На мгновение я побледнел. «Он здесь?»
«Нет. Из лечебницы прискакал гонец – говорит, он вот-вот отдаст Богу душу».
«Что ж, время приспело».
«Торопитесь, сэр, не то опоздаете».
Несмотря на ее призывы, я оделся со всем тщанием и только потом выехал вместе с гонцом к последнему приюту моего отца на этой земле. День выдался еще более суровый и морозный, чем вчера, и, свернув на Аксбриджскую дорогу, я замотал рот и нос шарфом, дабы уберечься от простуды. Когда мы миновали подъездную арку, Холлибенда поблизости не было, и я отправился по знакомому пути один: прошел через галерею, поднялся по лестнице, которая вела в общую спальню престарелых, и отыскал деревянную ширму, отделяющую отцовский угол. Но на кровати его не было, и на миг мне померещилось, будто он уже покоится в могиле; затем я увидел его. Он стоял у другой стены, рядом с древом жизни, бледный как труп и голый, во всей своей срамоте; руки его были сложены на груди, и вдруг он зашагал в мою сторону. Я отшатнулся, но он ничем не показал, что узнал или заметил меня.

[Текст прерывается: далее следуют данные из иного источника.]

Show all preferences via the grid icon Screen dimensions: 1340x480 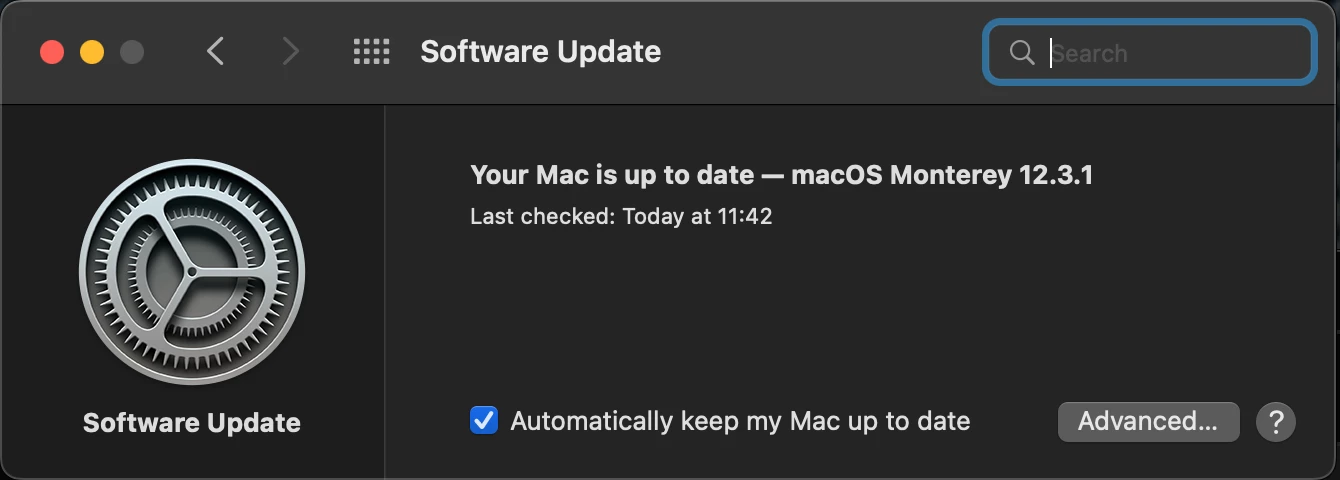(372, 52)
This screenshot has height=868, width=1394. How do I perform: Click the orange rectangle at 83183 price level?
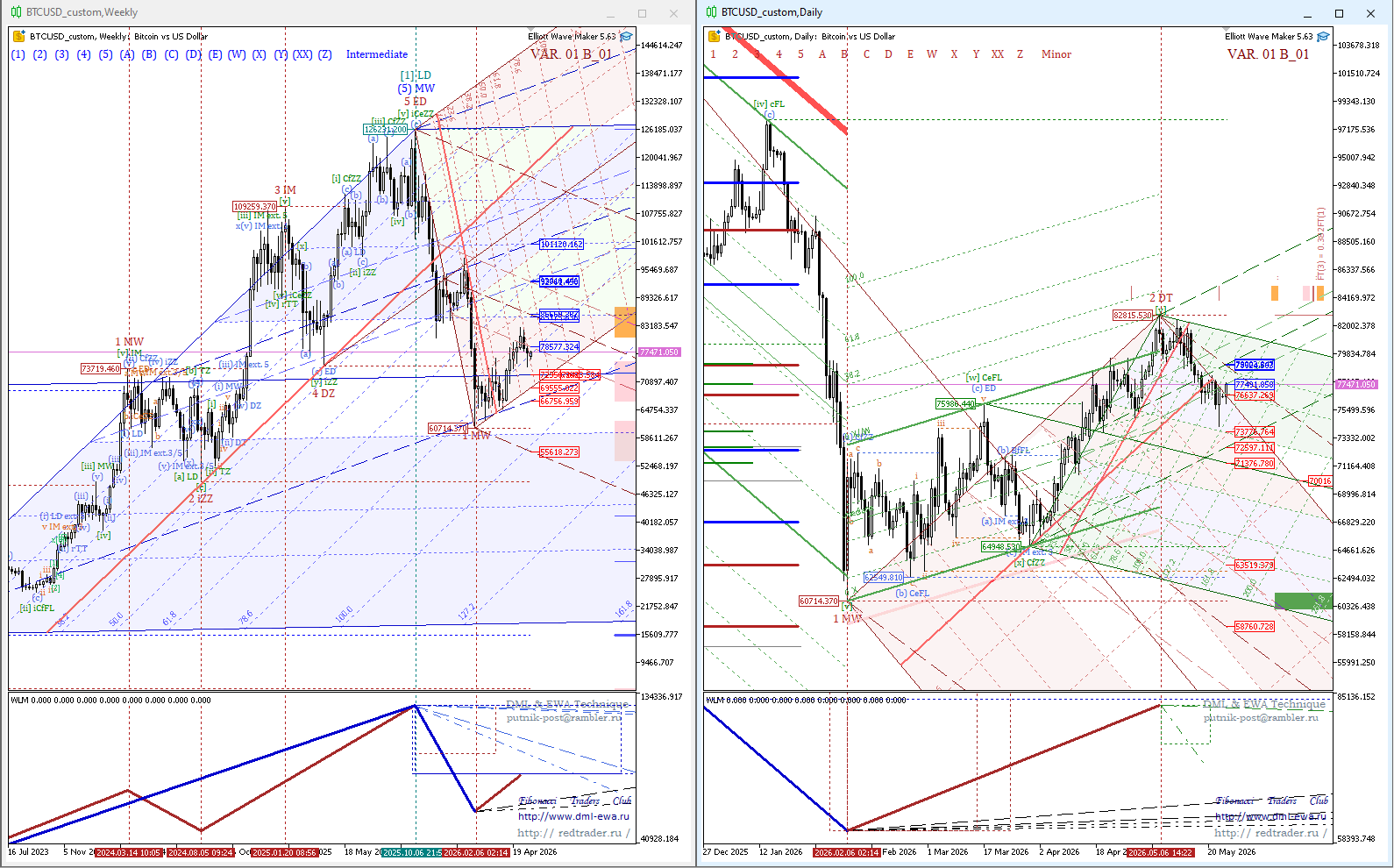pos(625,322)
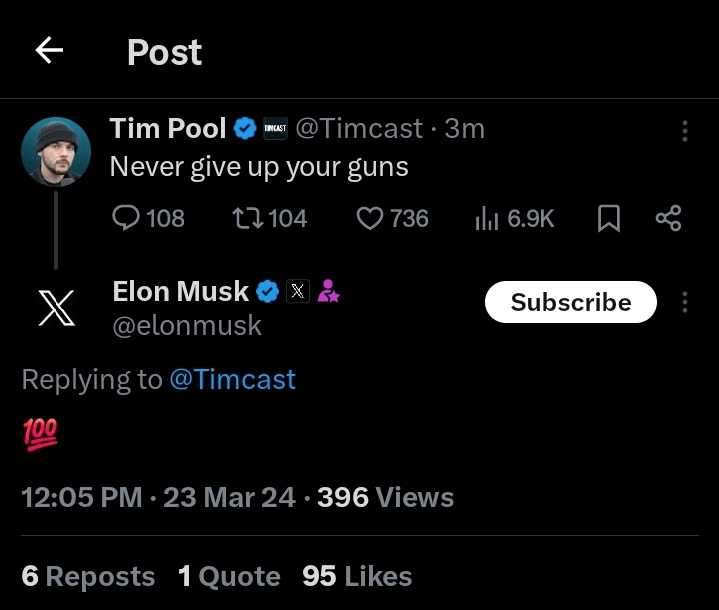Like Tim Pool's post
719x610 pixels.
coord(371,218)
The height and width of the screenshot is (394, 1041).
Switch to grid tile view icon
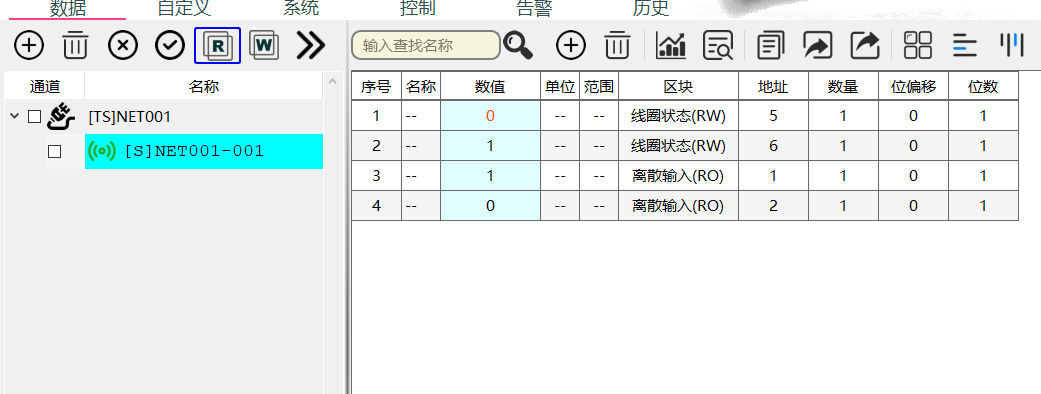(x=918, y=46)
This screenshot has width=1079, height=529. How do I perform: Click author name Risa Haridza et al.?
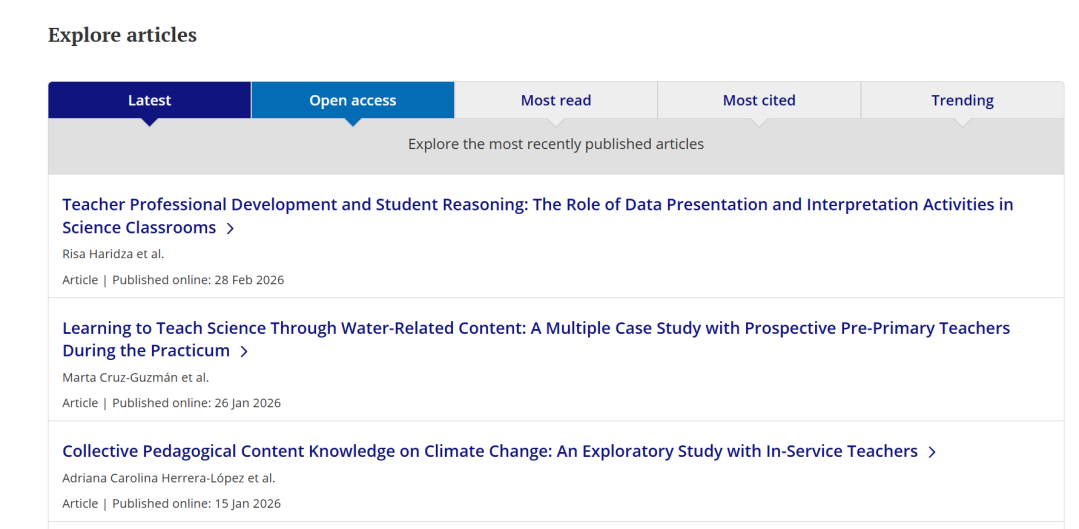[113, 254]
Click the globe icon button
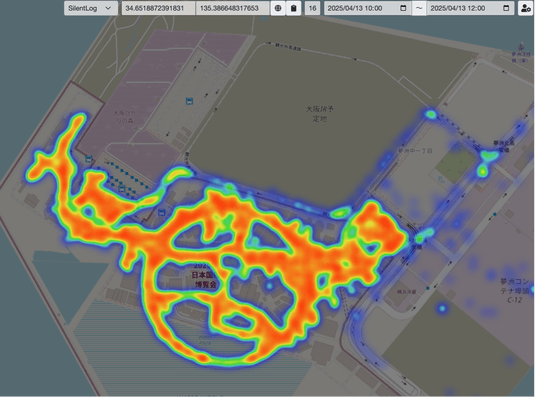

Перейдя комнату, он в молчании возлег на кровать, затем устремил на меня взор и разразился смехом. «Не ведаю, что означает сей черный шарф, – произнес он. – Но догадываюсь». Глаза его глубоко запали или ушли в череп, а плоть так истощилась, что еле прикрывала кости. Я не вымолвил ни слова, и вскоре он перевел взгляд на потолок и принялся быстро бормотать что-то невразумительное. Внезапно он спросил меня, что вы сказали? Я отвечал, ничего; тогда он подивился, чей же голос он слышал. Затем стал жаловаться, будто по нему кто-то ползет, как бы пиша на спине и поднимаясь к голове. «Я вижу его, – вдруг воскликнул он, сел в кровати и распрямился. – Вон там, на подушке у окна, маленькое существо – оно заигрывает с вами. Разве вы не слышите? Вот оно говорит: погаси свою свечу, ибо это последнее, что тебе нынче нужно сделать. Так вы не видите и не слышите его, сэр?»
«Я ничего не вижу. Ровным счетом ничего».
«Да, да, вы правы. Оно уже исчезло. Теперь от него не осталось и следа. Боюсь, сэр, что и вы также колеблетесь и расплываетесь». Я знал, что глаза ему застит пелена смерти, и, хотя он манил меня к себе, по-прежнему держался поодаль. «Мальчик, – сказал он затем, – принеси огня. Разведи огонь, дабы нам отдохнуть».
Я улыбнулся на такую нелепость. «Кликните-ка погромче. Этот пострел вас не слышит».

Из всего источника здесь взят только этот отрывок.